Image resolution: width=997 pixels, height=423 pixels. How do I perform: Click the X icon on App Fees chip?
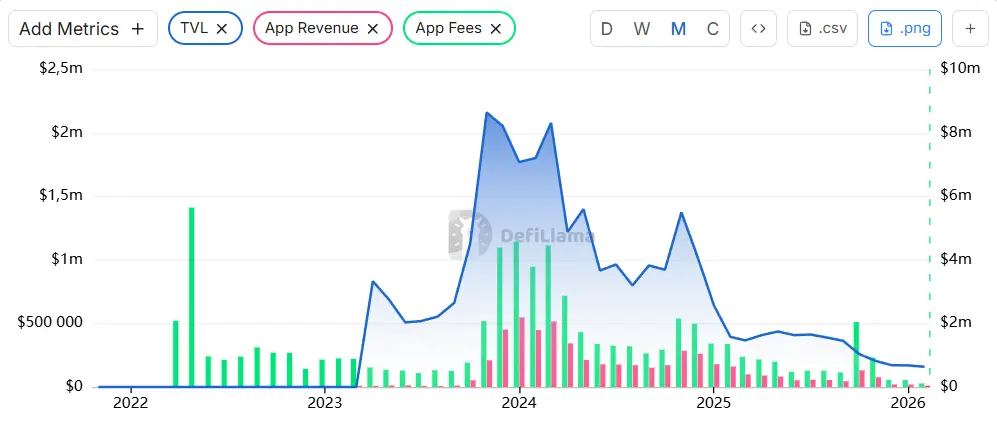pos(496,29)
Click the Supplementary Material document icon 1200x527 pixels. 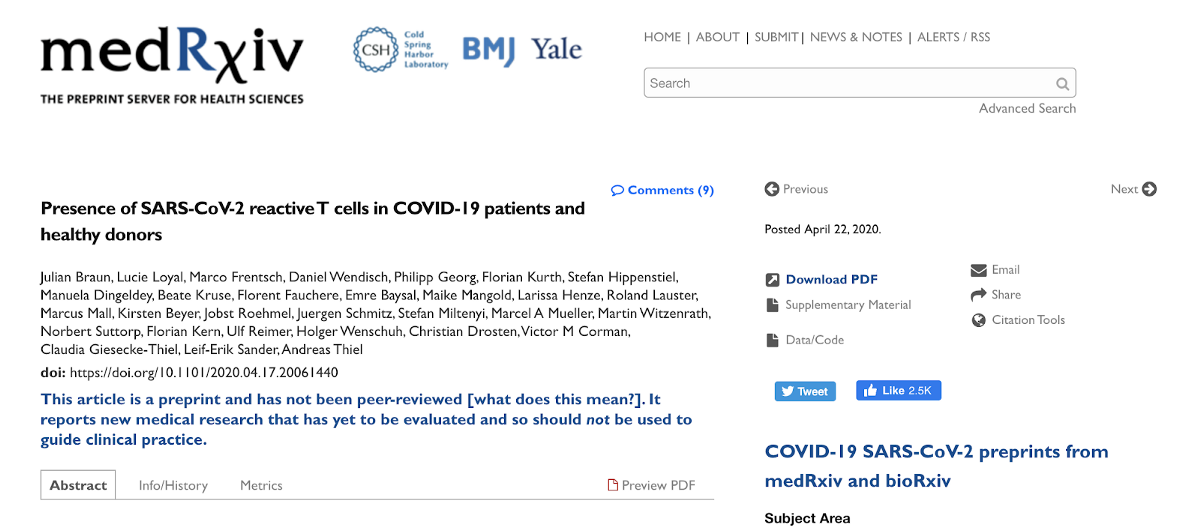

----------

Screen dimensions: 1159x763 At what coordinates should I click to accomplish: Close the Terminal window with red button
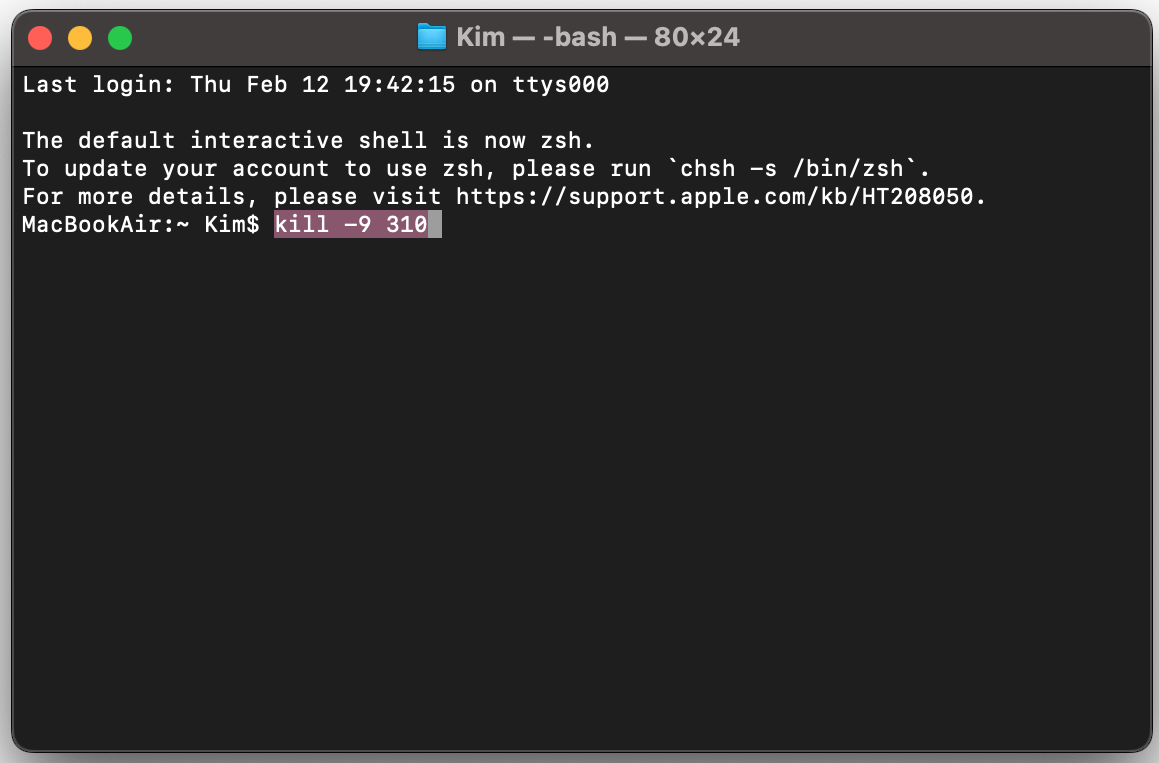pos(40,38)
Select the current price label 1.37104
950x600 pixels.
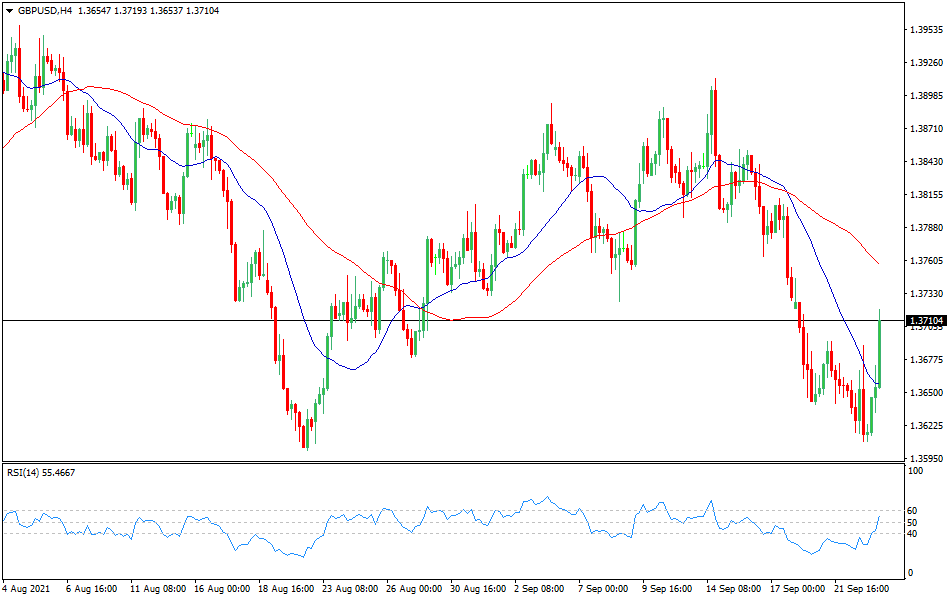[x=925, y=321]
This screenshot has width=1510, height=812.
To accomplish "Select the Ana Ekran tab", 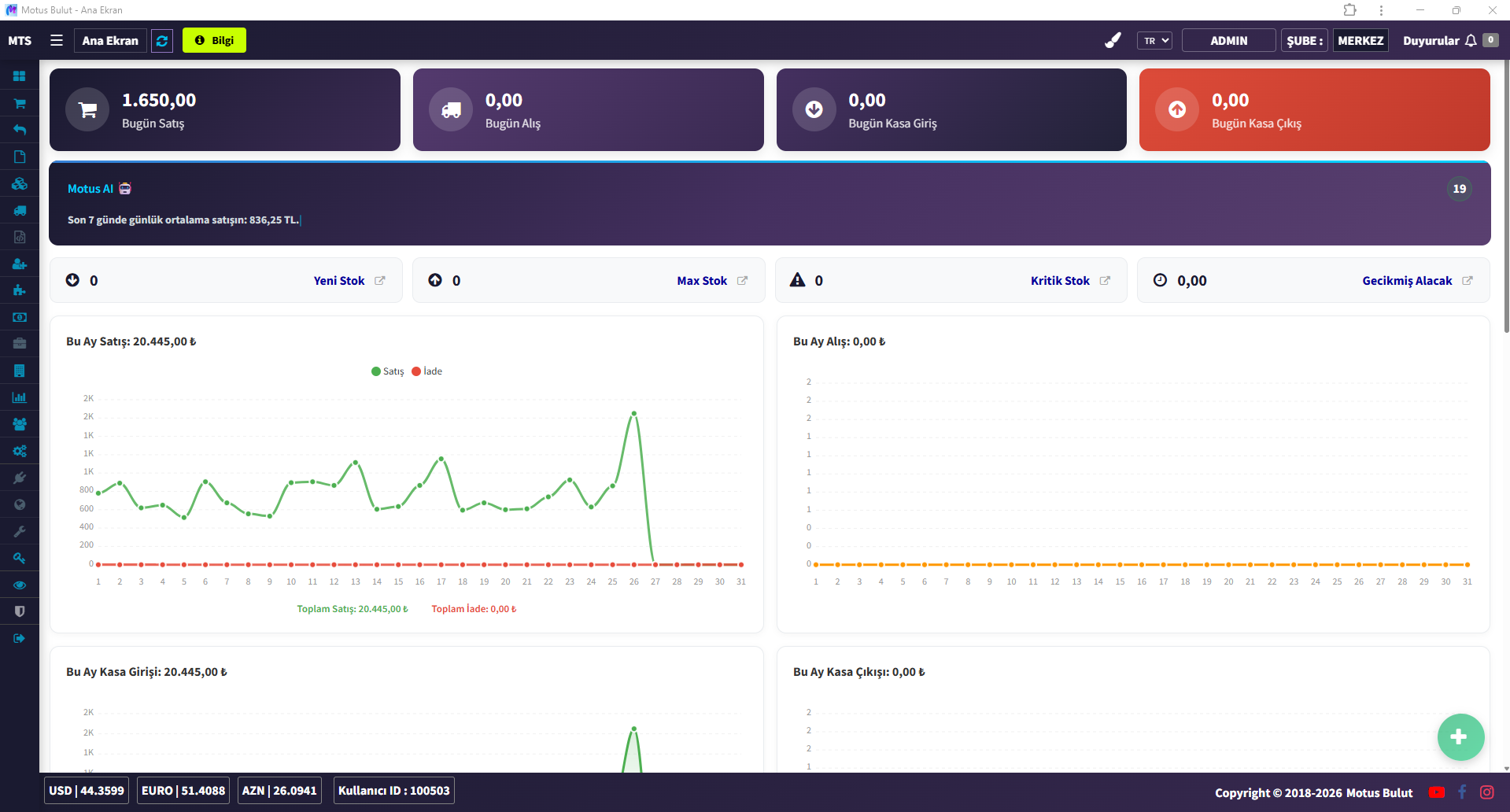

----------

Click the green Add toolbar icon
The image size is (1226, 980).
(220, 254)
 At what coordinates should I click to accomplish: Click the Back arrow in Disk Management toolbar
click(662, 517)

----------

### TASK PROMPT
Set down again, exactly, every line above from the one with "Image resolution: width=997" down to the one with "Click the Supplementary", both ends included. No pictures, and nothing else.

### OUTPUT OF THE EXERCISE
Image resolution: width=997 pixels, height=423 pixels. How do I perform: Click the X icon on App Fees chip?
pos(496,29)
Click the Supplementary Material document icon 1200x527 pixels. 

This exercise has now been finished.